# Spinning bicycle wheel in air and letting it go

Let's say that we have a bicycle wheel with radius $R = 25 cm$ and mass $m = 1 kg$. We spin the wheel in air so, that the tread is moving at the speed of $v_o = 50 km / h$.
Then, we let it roll on asphalt, given the coefficient of static friction: $f_s = 0.9$ and kinetic friction: $f_k = 0.7$. (I am making these numbers up, I hope they work)
I wonder what the final velocity of the wheel will be (after traction is "restored").
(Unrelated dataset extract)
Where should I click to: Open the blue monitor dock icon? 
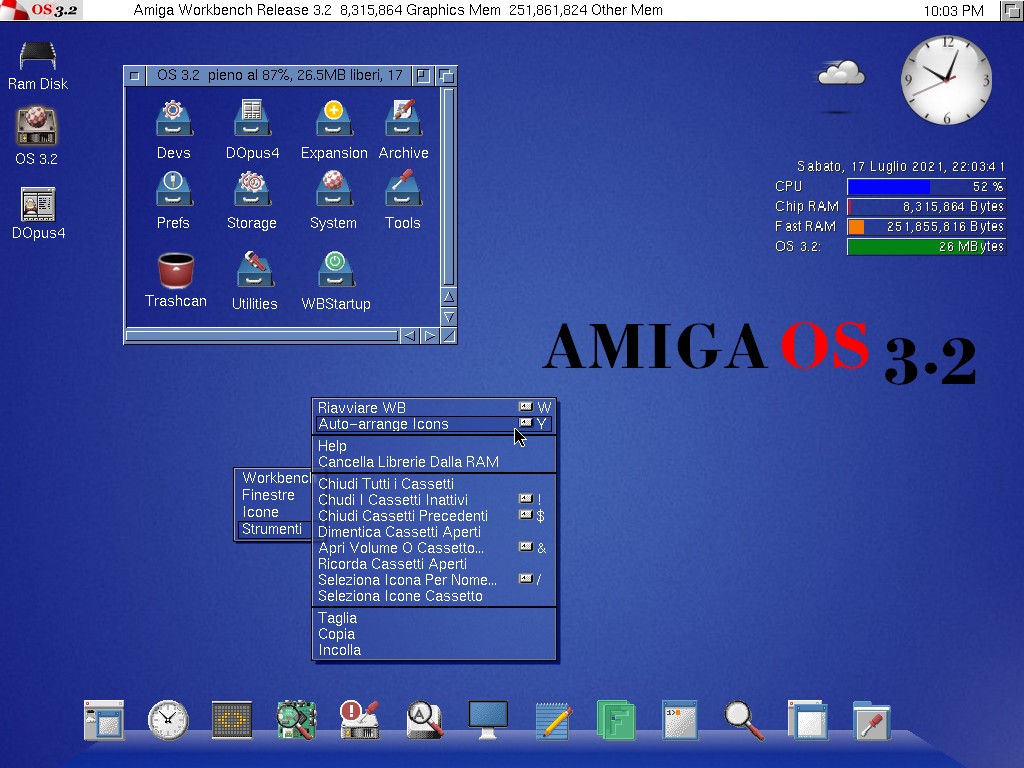coord(488,719)
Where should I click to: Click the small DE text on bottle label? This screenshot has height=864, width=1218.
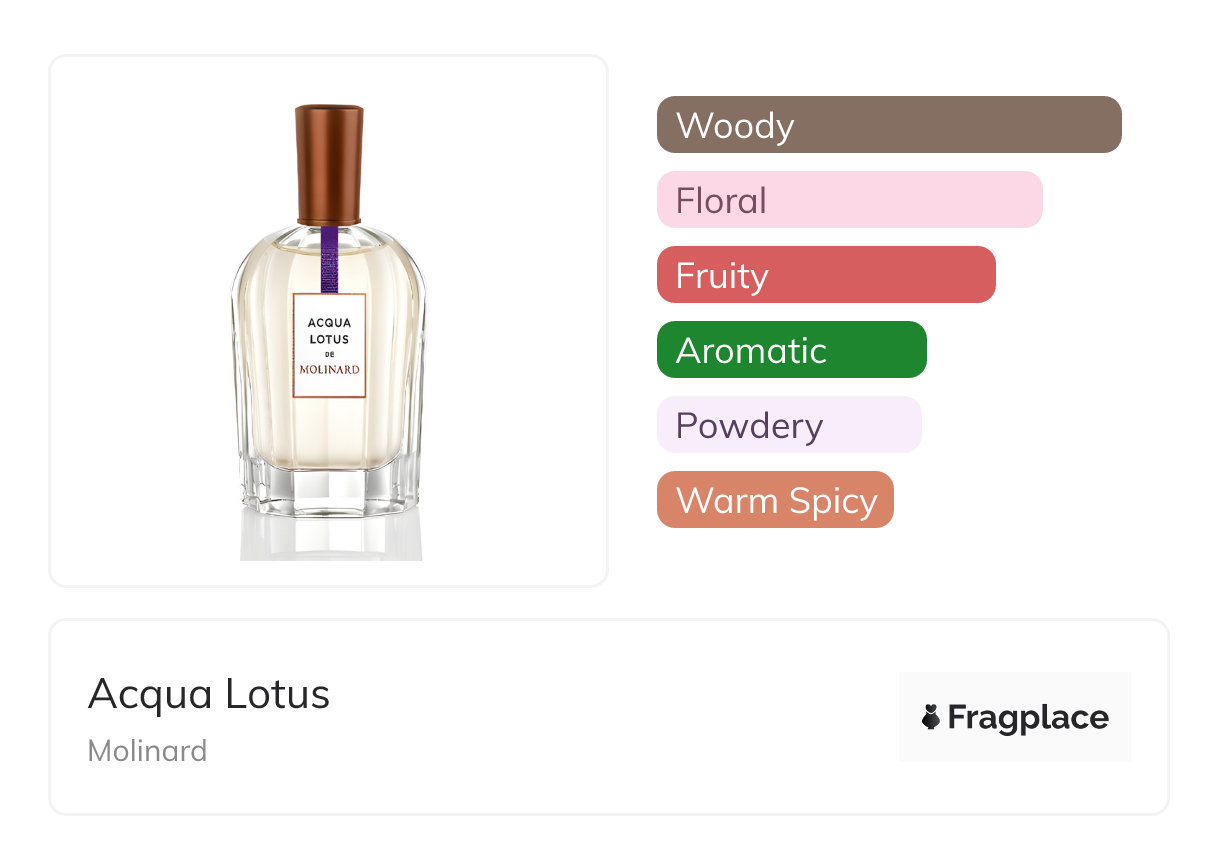[x=329, y=353]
This is how I attempted to solve this problem:

Once this wheel is put on asphalt, it will start moving with the initial speed of $v_o$. Then, the force of kinetic friction $F = f_k mg$ will reduce its speed by $\Delta v$. By the momentum-impulse rule,
$$m \Delta v = F \Delta t$$

The torque generated by the force of kinetic friction will affect the angular velocity like this:
$$f_k mg \cdot R =I \frac{\Delta \omega}{\Delta t}$$

Now, using the fact that once the terminal velocity is reached, the wheel will no longer skid - this relation holds
$$v_{terminal} = \omega_{terminal} \cdot R$$

Now, this system of equations is actually solvable, but I am not sure whether my reasoning is correct. Any ideas?